**What to do:**
Nothing in the records should differ when they are repeated. Restate them word for word.

Stored data
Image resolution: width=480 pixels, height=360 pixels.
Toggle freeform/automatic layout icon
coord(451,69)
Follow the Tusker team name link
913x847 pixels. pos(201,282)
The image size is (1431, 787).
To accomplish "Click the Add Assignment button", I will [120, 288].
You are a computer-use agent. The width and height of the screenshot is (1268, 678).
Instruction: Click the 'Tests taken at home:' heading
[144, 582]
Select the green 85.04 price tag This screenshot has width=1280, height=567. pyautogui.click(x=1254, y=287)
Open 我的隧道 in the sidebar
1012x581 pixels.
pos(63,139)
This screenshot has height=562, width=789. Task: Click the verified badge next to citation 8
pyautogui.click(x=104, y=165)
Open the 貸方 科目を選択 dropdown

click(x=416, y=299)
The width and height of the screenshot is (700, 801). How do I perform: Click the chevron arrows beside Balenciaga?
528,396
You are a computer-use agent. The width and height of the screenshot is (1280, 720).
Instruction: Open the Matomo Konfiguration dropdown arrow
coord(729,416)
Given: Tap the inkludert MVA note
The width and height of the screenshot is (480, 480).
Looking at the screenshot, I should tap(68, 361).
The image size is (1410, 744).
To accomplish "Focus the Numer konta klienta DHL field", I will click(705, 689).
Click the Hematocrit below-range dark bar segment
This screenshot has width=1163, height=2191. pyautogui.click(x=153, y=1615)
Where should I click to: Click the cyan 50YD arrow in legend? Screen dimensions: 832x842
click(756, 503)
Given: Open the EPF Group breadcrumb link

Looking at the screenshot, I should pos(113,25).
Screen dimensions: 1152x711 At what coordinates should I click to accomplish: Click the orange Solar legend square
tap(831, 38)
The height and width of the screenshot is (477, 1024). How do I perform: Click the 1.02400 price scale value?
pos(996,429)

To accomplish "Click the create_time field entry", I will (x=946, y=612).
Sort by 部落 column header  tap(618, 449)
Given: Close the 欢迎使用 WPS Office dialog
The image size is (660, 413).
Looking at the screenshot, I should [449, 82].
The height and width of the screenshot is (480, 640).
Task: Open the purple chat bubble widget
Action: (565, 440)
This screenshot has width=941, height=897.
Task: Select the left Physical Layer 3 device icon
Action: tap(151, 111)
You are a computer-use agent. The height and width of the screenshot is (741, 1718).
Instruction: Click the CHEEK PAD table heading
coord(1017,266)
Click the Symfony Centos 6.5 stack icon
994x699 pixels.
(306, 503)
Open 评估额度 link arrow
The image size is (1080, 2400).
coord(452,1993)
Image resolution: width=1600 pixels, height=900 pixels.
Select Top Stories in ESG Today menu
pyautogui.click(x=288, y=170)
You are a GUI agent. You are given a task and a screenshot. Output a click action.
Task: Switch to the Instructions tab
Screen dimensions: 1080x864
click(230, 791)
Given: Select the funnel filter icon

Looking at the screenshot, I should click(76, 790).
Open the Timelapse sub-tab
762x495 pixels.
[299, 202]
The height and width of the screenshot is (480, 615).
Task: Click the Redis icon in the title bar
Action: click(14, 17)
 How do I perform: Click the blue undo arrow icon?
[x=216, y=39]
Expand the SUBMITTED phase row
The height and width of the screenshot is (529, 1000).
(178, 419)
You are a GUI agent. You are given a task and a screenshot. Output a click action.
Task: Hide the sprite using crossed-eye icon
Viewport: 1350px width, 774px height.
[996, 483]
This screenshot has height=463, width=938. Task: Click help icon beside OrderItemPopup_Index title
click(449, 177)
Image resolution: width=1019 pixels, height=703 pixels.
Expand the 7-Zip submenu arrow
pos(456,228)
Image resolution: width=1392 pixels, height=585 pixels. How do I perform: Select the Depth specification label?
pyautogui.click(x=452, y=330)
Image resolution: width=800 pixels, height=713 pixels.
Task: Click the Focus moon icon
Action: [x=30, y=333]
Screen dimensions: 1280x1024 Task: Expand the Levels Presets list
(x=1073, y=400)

**Response to the exercise:**
Image resolution: width=480 pixels, height=360 pixels.
Toggle freeform/automatic layout icon
coord(451,69)
Follow the Tusker team name link
913x847 pixels. pos(201,282)
The image size is (1431, 787).
To accomplish "Click the Add Assignment button", I will [120, 288].
You are a computer-use agent. The width and height of the screenshot is (1268, 678).
Instruction: Click the 'Tests taken at home:' heading
[144, 582]
Select the green 85.04 price tag This screenshot has width=1280, height=567. pyautogui.click(x=1254, y=287)
Open 我的隧道 in the sidebar
1012x581 pixels.
pos(63,139)
This screenshot has height=562, width=789. Task: Click the verified badge next to citation 8
pyautogui.click(x=104, y=165)
Open the 貸方 科目を選択 dropdown

click(x=416, y=299)
The width and height of the screenshot is (700, 801). How do I perform: Click the chevron arrows beside Balenciaga?
528,396
You are a computer-use agent. The width and height of the screenshot is (1280, 720).
Instruction: Open the Matomo Konfiguration dropdown arrow
coord(729,416)
Given: Tap the inkludert MVA note
The width and height of the screenshot is (480, 480).
Looking at the screenshot, I should tap(68, 361).
The image size is (1410, 744).
To accomplish "Focus the Numer konta klienta DHL field", I will click(705, 689).
Click the Hematocrit below-range dark bar segment
This screenshot has width=1163, height=2191. pyautogui.click(x=153, y=1615)
Where should I click to: Click the cyan 50YD arrow in legend? Screen dimensions: 832x842
click(756, 503)
Given: Open the EPF Group breadcrumb link

Looking at the screenshot, I should pos(113,25).
Screen dimensions: 1152x711 At what coordinates should I click to accomplish: Click the orange Solar legend square
tap(831, 38)
The height and width of the screenshot is (477, 1024). How do I perform: Click the 1.02400 price scale value?
pos(996,429)

To accomplish "Click the create_time field entry", I will (x=946, y=612).
Sort by 部落 column header  tap(618, 449)
Given: Close the 欢迎使用 WPS Office dialog
The image size is (660, 413).
Looking at the screenshot, I should [449, 82].
The height and width of the screenshot is (480, 640).
Task: Open the purple chat bubble widget
Action: (565, 440)
This screenshot has width=941, height=897.
Task: Select the left Physical Layer 3 device icon
Action: tap(151, 111)
You are a computer-use agent. The height and width of the screenshot is (741, 1718).
Instruction: Click the CHEEK PAD table heading
coord(1017,266)
Click the Symfony Centos 6.5 stack icon
994x699 pixels.
(306, 503)
Open 评估额度 link arrow
The image size is (1080, 2400).
coord(452,1993)
Image resolution: width=1600 pixels, height=900 pixels.
Select Top Stories in ESG Today menu
pyautogui.click(x=288, y=170)
You are a GUI agent. You are given a task and a screenshot. Output a click action.
Task: Switch to the Instructions tab
Screen dimensions: 1080x864
click(230, 791)
Given: Select the funnel filter icon

Looking at the screenshot, I should click(76, 790).
Open the Timelapse sub-tab
762x495 pixels.
[299, 202]
The height and width of the screenshot is (480, 615).
Task: Click the Redis icon in the title bar
Action: click(14, 17)
 How do I perform: Click the blue undo arrow icon?
[x=216, y=39]
Expand the SUBMITTED phase row
The height and width of the screenshot is (529, 1000).
(178, 419)
You are a GUI agent. You are given a task and a screenshot. Output a click action.
Task: Hide the sprite using crossed-eye icon
Viewport: 1350px width, 774px height.
[996, 483]
This screenshot has height=463, width=938. Task: Click help icon beside OrderItemPopup_Index title
click(449, 177)
Image resolution: width=1019 pixels, height=703 pixels.
Expand the 7-Zip submenu arrow
pos(456,228)
Image resolution: width=1392 pixels, height=585 pixels. How do I perform: Select the Depth specification label?
pyautogui.click(x=452, y=330)
Image resolution: width=800 pixels, height=713 pixels.
Task: Click the Focus moon icon
Action: [x=30, y=333]
Screen dimensions: 1280x1024 Task: Expand the Levels Presets list
(x=1073, y=400)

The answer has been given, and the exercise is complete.